**Work instructions:**
Give only the lines from the one containing "Task: Click the search magnifier icon" through the end of the material below, exactly as written.
* * *
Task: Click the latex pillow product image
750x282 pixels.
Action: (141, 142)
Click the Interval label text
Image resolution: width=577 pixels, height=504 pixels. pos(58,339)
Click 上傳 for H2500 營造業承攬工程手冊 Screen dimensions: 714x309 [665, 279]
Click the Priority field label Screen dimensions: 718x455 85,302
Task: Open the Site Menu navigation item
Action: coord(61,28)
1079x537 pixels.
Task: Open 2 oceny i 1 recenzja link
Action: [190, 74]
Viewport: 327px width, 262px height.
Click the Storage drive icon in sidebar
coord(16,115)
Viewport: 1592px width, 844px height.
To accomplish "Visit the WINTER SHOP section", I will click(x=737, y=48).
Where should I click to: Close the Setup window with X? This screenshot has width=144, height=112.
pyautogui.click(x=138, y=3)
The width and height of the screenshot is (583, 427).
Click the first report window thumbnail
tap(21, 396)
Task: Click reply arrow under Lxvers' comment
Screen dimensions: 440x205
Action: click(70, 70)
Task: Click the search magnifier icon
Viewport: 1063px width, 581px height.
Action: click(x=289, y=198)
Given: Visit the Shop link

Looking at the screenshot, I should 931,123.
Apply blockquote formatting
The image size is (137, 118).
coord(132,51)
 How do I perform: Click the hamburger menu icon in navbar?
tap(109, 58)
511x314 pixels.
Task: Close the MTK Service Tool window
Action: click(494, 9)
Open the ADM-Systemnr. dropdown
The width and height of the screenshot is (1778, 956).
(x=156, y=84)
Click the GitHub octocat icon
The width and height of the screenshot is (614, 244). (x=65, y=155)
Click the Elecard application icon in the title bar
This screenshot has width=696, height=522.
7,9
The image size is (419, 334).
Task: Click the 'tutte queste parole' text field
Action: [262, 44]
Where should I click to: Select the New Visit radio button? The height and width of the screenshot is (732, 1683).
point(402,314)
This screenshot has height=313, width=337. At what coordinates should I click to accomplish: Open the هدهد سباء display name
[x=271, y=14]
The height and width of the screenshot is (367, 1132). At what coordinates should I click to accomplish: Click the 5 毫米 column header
* * *
**Result of the exercise:**
Task: Click the search magnifier icon
Viewport: 1063px width, 581px height.
Action: click(x=289, y=198)
Given: Visit the Shop link

Looking at the screenshot, I should 931,123.
Apply blockquote formatting
The image size is (137, 118).
coord(132,51)
 How do I perform: Click the hamburger menu icon in navbar?
tap(109, 58)
511x314 pixels.
Task: Close the MTK Service Tool window
Action: click(494, 9)
Open the ADM-Systemnr. dropdown
The width and height of the screenshot is (1778, 956).
(x=156, y=84)
Click the GitHub octocat icon
The width and height of the screenshot is (614, 244). (x=65, y=155)
Click the Elecard application icon in the title bar
This screenshot has width=696, height=522.
7,9
The image size is (419, 334).
Task: Click the 'tutte queste parole' text field
Action: [262, 44]
Where should I click to: Select the New Visit radio button? The height and width of the screenshot is (732, 1683).
point(402,314)
This screenshot has height=313, width=337. At what coordinates should I click to accomplish: Open the هدهد سباء display name
[x=271, y=14]
The height and width of the screenshot is (367, 1132). At what coordinates should I click to accomplish: Click the 5 毫米 column header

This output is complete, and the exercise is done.